Monday, May 30

The Orchard Fence

On one of our new sections of field we already have the chestnut trees and now those 205 fruit trees spread out over a 550 foot long by approximately 100 feet wide area. We hope that this is the beginning of our orchard including both fruits and nuts with many other eatables and perennials mixed in. 

Our problem comes from the deer wanting to enjoy those eatables as well. Many gardens and orchards in our area are fenced - my own vegetable garden has a five foot fence surrounding it - which I have seen the deer vault over in search of delicious snacks. So, a fence was is a necessity after spending the money on all the trees. This area will also be packed full of all those other crops to consume or sell which makes the fencing decision a little easier to handle. This is a permanent, 8 foot tall, metal fence with 12 foot 4x4 posts buried between 3 1/2 to 4 feet down, spaced about every 25 feet apart. It is a big investment and an even bigger construction project - the biggest we have taken on since moving here and deciding to adopt this lifestyle.

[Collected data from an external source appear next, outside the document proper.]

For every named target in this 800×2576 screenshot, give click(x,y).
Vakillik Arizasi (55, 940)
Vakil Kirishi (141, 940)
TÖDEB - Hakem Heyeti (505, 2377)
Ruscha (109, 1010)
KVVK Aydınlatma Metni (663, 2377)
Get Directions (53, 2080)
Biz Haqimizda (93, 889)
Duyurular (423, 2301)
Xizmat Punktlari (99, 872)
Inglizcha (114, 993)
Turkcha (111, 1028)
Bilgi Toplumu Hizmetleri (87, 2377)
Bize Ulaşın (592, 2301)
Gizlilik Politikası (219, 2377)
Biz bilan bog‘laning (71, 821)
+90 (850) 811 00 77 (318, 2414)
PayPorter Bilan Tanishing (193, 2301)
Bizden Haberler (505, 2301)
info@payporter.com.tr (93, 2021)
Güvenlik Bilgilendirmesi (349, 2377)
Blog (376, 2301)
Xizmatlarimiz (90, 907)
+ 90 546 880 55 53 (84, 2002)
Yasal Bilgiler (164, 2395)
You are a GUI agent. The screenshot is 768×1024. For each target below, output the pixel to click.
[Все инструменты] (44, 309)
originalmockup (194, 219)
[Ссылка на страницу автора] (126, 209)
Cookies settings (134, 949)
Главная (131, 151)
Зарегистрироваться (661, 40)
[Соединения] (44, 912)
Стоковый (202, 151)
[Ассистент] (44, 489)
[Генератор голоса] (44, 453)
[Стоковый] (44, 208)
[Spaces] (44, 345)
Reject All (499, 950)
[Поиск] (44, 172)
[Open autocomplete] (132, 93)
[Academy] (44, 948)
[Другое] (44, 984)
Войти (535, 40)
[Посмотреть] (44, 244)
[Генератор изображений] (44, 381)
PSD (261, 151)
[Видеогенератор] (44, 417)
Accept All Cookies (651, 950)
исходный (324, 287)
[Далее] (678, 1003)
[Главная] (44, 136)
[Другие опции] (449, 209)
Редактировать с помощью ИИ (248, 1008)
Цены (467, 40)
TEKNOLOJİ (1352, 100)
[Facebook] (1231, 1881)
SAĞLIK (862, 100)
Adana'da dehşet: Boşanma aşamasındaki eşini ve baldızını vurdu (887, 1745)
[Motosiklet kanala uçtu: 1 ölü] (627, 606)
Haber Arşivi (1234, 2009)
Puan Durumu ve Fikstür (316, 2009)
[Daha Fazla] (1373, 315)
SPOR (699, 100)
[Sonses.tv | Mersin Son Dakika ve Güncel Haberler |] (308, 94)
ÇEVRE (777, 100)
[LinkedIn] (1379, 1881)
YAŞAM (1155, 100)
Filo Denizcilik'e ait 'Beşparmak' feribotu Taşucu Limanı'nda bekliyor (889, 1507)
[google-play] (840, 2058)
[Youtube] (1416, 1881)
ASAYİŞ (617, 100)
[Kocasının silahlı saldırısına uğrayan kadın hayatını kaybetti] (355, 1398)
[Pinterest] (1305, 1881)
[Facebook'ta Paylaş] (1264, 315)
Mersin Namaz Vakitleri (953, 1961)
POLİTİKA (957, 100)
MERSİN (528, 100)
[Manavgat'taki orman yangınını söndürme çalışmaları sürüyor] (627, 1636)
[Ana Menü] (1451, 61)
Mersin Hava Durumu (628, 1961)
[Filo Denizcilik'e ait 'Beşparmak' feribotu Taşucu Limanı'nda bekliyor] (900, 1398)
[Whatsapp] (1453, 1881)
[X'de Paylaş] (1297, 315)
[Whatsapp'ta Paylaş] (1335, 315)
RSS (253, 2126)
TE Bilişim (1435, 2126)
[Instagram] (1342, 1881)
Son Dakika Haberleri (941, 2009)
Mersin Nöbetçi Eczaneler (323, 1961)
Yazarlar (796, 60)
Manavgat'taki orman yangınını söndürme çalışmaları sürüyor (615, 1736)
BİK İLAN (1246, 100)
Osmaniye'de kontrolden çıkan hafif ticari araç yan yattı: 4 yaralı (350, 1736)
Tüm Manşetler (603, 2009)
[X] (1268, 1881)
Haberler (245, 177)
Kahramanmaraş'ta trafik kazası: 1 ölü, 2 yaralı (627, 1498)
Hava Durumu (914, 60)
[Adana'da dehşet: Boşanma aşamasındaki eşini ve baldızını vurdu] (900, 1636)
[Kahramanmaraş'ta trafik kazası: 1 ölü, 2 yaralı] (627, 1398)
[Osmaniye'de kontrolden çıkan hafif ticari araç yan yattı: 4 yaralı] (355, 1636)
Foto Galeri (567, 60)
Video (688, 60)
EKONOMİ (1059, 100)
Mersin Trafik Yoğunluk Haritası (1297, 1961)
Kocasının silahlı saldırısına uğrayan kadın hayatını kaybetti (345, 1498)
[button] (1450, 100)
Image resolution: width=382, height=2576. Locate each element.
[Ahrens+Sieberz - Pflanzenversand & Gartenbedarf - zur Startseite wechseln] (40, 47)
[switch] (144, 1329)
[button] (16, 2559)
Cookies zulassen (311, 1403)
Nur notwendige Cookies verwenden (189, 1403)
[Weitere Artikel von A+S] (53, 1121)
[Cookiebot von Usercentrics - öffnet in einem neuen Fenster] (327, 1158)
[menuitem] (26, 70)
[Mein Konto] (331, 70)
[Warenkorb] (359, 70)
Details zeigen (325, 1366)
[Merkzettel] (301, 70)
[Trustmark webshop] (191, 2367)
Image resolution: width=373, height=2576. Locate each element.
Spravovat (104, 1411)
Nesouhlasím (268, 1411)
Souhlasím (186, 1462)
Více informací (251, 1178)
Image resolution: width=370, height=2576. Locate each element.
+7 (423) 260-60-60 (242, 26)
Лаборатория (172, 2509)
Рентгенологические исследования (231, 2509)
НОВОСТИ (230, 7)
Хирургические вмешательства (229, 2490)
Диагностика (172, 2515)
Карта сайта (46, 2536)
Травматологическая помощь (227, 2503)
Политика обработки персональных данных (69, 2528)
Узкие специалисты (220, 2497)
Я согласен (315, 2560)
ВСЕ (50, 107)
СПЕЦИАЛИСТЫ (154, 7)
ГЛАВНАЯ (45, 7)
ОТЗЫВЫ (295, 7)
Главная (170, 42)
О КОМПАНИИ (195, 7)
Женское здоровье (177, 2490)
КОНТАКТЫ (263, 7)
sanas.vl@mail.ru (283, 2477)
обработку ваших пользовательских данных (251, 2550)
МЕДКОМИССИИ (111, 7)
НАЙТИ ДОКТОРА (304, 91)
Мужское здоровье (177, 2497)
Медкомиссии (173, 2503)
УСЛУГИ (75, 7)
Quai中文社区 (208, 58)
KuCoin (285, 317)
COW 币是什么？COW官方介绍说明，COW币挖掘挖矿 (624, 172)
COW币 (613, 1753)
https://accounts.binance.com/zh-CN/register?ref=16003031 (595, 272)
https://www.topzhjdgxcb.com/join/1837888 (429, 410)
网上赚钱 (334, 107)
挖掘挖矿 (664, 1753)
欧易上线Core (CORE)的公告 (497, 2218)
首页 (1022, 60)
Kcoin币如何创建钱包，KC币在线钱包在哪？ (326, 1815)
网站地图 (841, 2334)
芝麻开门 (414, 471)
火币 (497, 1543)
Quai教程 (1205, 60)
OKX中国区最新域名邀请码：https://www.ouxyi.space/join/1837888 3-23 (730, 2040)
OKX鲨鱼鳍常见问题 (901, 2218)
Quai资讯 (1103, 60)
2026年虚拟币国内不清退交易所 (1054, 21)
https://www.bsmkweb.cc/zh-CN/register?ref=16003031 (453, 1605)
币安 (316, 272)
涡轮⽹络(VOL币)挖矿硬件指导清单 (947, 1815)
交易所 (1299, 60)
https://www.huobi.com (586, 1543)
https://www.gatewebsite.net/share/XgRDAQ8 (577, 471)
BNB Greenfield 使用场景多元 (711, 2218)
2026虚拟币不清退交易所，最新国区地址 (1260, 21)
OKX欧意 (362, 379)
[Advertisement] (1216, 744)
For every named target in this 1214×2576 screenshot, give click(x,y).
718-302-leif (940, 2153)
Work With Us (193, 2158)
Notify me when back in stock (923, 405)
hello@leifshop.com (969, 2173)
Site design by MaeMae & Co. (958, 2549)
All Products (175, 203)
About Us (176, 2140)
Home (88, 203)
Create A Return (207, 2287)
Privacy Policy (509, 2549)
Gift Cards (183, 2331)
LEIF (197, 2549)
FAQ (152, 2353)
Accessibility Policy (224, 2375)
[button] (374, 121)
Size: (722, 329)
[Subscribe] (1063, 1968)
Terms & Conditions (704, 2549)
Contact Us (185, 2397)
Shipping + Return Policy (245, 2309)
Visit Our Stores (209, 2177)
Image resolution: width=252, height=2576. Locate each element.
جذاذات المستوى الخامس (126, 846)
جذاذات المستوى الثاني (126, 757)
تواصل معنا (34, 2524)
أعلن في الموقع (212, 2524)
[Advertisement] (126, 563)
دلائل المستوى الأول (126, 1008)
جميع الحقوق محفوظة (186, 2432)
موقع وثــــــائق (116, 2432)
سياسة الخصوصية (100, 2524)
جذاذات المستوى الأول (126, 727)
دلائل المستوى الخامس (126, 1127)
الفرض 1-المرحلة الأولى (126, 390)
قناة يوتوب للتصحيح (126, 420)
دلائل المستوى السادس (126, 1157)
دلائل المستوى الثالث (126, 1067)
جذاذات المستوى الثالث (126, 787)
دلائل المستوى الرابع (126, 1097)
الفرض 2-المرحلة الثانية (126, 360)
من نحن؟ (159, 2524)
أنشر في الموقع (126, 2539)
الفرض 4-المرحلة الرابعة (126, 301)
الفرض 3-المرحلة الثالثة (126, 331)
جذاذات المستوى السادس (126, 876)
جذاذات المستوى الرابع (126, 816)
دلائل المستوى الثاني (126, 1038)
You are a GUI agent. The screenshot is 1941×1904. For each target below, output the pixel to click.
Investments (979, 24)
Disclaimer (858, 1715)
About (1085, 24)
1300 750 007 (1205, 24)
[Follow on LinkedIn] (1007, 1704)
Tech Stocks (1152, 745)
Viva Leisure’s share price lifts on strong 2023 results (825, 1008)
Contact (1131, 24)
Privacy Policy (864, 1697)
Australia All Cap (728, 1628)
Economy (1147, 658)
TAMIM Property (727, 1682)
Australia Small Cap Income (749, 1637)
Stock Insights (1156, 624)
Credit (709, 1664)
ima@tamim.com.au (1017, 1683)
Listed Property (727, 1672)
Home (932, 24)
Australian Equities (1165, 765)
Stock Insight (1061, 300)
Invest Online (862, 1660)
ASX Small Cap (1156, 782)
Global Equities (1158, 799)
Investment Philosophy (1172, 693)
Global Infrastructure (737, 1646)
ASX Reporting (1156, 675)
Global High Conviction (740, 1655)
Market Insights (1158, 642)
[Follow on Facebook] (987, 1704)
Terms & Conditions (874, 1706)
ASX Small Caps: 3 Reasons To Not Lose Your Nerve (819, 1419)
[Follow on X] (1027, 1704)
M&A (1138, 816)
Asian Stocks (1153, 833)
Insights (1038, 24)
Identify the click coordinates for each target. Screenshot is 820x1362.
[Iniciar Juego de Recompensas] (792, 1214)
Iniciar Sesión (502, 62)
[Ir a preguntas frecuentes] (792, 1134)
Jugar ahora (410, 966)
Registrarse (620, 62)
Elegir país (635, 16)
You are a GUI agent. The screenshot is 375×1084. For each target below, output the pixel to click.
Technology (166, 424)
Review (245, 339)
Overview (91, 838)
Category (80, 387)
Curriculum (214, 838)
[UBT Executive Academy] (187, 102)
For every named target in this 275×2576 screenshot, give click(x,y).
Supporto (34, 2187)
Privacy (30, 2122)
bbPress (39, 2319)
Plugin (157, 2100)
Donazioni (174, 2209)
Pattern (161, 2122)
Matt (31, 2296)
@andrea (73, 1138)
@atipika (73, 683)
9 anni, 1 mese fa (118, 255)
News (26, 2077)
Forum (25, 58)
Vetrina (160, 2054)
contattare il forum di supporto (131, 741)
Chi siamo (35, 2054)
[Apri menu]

Just starting out with the poles on the south side, running 550 feet in length. 

The post holes were dug using our tractor and a post hole driller which got us down to about 3 1/2 feet. However, we measured for and drilled all of the holes we would need in one weekend, so when we returned the next weekend to install some posts, there was a lot of water in many of the holes. This make the depth hard to determine and we spent time on each hole digging out mud and checking measurements.

 This part of the property does have some drainage issues but because of the purchase contract, it was the only open field that would work for this project. (The rest of the acreage will hopefully be purchased at a later date when finances allow). It is our plan to install the drainage pipe down the middle of the field to funnel the majority of the water into the creek, therefore making the field much for workable. This should be accomplished after the fencing project has been completed.

It was slow going installing the posts as it was done at a rate of about 5 posts per night after Roy returned home from work. Given the size of these posts, it was not feasible for me to attempt installation during the day. It is a two person job and I spent a lot of time measuring, leveling and using the manual post hole digger.

Weekends gave us more time to install more posts. This also lead to our kids getting into all kinds of mischief both in the house and out in the field with us. My son is obsessed with the farm 4-wheeler and wants to drive it even though he is only 7. The 4-wheeler is much to powerful for him and we try our best to make shoveling fill gravel a fun project for him. My daughter is a great helper at 4 years old but he attention span is, of course, that is a 4 year old. I have moved her plastic playhouse and table out to the field so she has something to occupy herself with while my husband and I are hauling posts and leveling them up. Leaving them in the house is not an option since they get into all kinds of trouble with sneaking snacks and drawing on furniture or watching television shows they are not supposed to. If anyone can tell me why shows like Phineas and Ferb, Sponge Bob or Shezow are appropriate for ANY age group, I would love to hear your reasoning behind it.

Two weekends ago the first section of fencing went up - 550 feet in 2 sections. It took two tractors, 4 adults and some serious skill with the come along to get it into place. 

The trees are doing well so far - about 95% of them are showing signs of growth, budding and/or flowering. 

This weekend we will be installing the other 550 foot section, despite the incredible heat and humidity, and passing sudden downpours. Also, all those eatables and perennials need to get put in, even if the fence is not complete, to ensure a good growing season. That will be the celebration of Memorial Day here on this farm - hard work and appreciating what we have.

More updates to come - the young chicks, the garden and or course, the hopeful completion of the fencing project.